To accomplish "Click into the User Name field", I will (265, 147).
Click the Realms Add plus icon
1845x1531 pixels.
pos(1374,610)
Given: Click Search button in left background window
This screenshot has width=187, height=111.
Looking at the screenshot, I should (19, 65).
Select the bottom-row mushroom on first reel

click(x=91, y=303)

-------------------------

Set down every line of the listing above word for word, with no changes.

Written answer:
To accomplish "Click into the User Name field", I will (265, 147).
Click the Realms Add plus icon
1845x1531 pixels.
pos(1374,610)
Given: Click Search button in left background window
This screenshot has width=187, height=111.
Looking at the screenshot, I should (19, 65).
Select the bottom-row mushroom on first reel

click(x=91, y=303)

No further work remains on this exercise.